To do: Character for character, give back every line below.

Record extracts:
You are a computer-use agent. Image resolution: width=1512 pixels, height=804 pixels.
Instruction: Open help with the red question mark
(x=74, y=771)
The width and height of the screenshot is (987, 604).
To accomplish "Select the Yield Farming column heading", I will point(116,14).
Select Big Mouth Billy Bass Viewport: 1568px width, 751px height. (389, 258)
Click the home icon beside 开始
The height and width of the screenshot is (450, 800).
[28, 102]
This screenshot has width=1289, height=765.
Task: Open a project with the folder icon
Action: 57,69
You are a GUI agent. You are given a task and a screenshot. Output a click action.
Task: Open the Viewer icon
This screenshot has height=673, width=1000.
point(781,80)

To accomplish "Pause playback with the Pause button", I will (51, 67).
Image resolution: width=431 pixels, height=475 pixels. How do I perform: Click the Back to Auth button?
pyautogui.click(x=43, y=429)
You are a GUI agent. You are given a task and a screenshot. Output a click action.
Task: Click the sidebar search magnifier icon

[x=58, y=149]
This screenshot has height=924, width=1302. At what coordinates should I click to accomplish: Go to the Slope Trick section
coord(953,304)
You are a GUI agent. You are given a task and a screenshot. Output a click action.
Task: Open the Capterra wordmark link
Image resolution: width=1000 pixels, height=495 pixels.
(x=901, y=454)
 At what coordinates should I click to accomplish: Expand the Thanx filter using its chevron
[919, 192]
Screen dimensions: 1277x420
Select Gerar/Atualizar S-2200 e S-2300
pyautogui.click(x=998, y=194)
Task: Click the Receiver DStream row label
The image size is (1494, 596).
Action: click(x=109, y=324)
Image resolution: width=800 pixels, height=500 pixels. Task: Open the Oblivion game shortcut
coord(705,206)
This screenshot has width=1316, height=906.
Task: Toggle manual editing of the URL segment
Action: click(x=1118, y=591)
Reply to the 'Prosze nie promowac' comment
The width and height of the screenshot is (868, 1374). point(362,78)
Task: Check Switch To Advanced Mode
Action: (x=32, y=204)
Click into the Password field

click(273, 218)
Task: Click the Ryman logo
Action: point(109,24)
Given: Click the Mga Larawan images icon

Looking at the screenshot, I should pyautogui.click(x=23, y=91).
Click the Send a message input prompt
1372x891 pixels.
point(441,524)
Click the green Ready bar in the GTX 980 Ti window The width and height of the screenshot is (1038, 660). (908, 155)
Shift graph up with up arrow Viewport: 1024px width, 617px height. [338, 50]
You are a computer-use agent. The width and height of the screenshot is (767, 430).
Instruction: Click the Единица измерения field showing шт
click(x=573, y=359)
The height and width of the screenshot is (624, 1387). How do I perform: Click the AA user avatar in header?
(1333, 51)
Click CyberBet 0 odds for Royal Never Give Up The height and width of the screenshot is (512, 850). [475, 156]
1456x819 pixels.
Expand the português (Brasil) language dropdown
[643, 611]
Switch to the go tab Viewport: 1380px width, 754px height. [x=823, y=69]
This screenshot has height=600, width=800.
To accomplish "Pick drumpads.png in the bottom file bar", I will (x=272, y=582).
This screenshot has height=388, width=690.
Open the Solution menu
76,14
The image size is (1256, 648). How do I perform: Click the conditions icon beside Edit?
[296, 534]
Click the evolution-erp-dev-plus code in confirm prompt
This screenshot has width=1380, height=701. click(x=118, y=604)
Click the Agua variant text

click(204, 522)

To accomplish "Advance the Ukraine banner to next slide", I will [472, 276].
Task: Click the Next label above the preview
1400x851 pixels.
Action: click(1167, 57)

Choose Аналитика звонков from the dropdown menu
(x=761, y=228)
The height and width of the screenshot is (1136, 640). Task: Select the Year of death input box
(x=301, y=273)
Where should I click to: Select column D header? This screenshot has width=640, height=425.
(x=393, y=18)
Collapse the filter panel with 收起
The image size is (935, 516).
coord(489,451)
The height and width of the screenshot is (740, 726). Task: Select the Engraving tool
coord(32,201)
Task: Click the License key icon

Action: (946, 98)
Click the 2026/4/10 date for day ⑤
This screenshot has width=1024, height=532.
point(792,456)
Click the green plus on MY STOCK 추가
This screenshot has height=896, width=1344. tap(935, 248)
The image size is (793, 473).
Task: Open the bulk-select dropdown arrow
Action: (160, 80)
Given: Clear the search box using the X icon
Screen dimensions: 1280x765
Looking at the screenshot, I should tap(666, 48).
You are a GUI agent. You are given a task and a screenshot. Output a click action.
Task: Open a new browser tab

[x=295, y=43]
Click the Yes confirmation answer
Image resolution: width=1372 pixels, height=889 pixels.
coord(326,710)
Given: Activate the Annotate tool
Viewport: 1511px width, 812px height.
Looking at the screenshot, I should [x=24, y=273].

Problem solution:
You are a computer-use agent. Image resolution: width=1512 pixels, height=804 pixels.
Instruction: Open help with the red question mark
(x=74, y=771)
The width and height of the screenshot is (987, 604).
To accomplish "Select the Yield Farming column heading", I will point(116,14).
Select Big Mouth Billy Bass Viewport: 1568px width, 751px height. (389, 258)
Click the home icon beside 开始
The height and width of the screenshot is (450, 800).
[28, 102]
This screenshot has width=1289, height=765.
Task: Open a project with the folder icon
Action: 57,69
You are a GUI agent. You are given a task and a screenshot. Output a click action.
Task: Open the Viewer icon
This screenshot has height=673, width=1000.
point(781,80)

To accomplish "Pause playback with the Pause button", I will (51, 67).
Image resolution: width=431 pixels, height=475 pixels. How do I perform: Click the Back to Auth button?
pyautogui.click(x=43, y=429)
You are a GUI agent. You are given a task and a screenshot. Output a click action.
Task: Click the sidebar search magnifier icon

[x=58, y=149]
This screenshot has height=924, width=1302. At what coordinates should I click to accomplish: Go to the Slope Trick section
coord(953,304)
You are a GUI agent. You are given a task and a screenshot. Output a click action.
Task: Open the Capterra wordmark link
Image resolution: width=1000 pixels, height=495 pixels.
(x=901, y=454)
 At what coordinates should I click to accomplish: Expand the Thanx filter using its chevron
[919, 192]
Screen dimensions: 1277x420
Select Gerar/Atualizar S-2200 e S-2300
pyautogui.click(x=998, y=194)
Task: Click the Receiver DStream row label
The image size is (1494, 596).
Action: click(x=109, y=324)
Image resolution: width=800 pixels, height=500 pixels. Task: Open the Oblivion game shortcut
coord(705,206)
This screenshot has width=1316, height=906.
Task: Toggle manual editing of the URL segment
Action: click(x=1118, y=591)
Reply to the 'Prosze nie promowac' comment
The width and height of the screenshot is (868, 1374). point(362,78)
Task: Check Switch To Advanced Mode
Action: (x=32, y=204)
Click into the Password field

click(273, 218)
Task: Click the Ryman logo
Action: point(109,24)
Given: Click the Mga Larawan images icon

Looking at the screenshot, I should pyautogui.click(x=23, y=91).
Click the Send a message input prompt
1372x891 pixels.
point(441,524)
Click the green Ready bar in the GTX 980 Ti window The width and height of the screenshot is (1038, 660). (908, 155)
Shift graph up with up arrow Viewport: 1024px width, 617px height. [338, 50]
You are a computer-use agent. The width and height of the screenshot is (767, 430).
Instruction: Click the Единица измерения field showing шт
click(x=573, y=359)
The height and width of the screenshot is (624, 1387). How do I perform: Click the AA user avatar in header?
(1333, 51)
Click CyberBet 0 odds for Royal Never Give Up The height and width of the screenshot is (512, 850). [475, 156]
1456x819 pixels.
Expand the português (Brasil) language dropdown
[643, 611]
Switch to the go tab Viewport: 1380px width, 754px height. [x=823, y=69]
This screenshot has height=600, width=800.
To accomplish "Pick drumpads.png in the bottom file bar", I will (x=272, y=582).
This screenshot has height=388, width=690.
Open the Solution menu
76,14
The image size is (1256, 648). How do I perform: Click the conditions icon beside Edit?
[296, 534]
Click the evolution-erp-dev-plus code in confirm prompt
This screenshot has width=1380, height=701. click(x=118, y=604)
Click the Agua variant text

click(204, 522)

To accomplish "Advance the Ukraine banner to next slide", I will [472, 276].
Task: Click the Next label above the preview
1400x851 pixels.
Action: click(1167, 57)

Choose Аналитика звонков from the dropdown menu
(x=761, y=228)
The height and width of the screenshot is (1136, 640). Task: Select the Year of death input box
(x=301, y=273)
Where should I click to: Select column D header? This screenshot has width=640, height=425.
(x=393, y=18)
Collapse the filter panel with 收起
The image size is (935, 516).
coord(489,451)
The height and width of the screenshot is (740, 726). Task: Select the Engraving tool
coord(32,201)
Task: Click the License key icon

Action: (946, 98)
Click the 2026/4/10 date for day ⑤
This screenshot has width=1024, height=532.
point(792,456)
Click the green plus on MY STOCK 추가
This screenshot has height=896, width=1344. tap(935, 248)
The image size is (793, 473).
Task: Open the bulk-select dropdown arrow
Action: (160, 80)
Given: Clear the search box using the X icon
Screen dimensions: 1280x765
Looking at the screenshot, I should tap(666, 48).
You are a GUI agent. You are given a task and a screenshot. Output a click action.
Task: Open a new browser tab

[x=295, y=43]
Click the Yes confirmation answer
Image resolution: width=1372 pixels, height=889 pixels.
coord(326,710)
Given: Activate the Annotate tool
Viewport: 1511px width, 812px height.
Looking at the screenshot, I should [x=24, y=273].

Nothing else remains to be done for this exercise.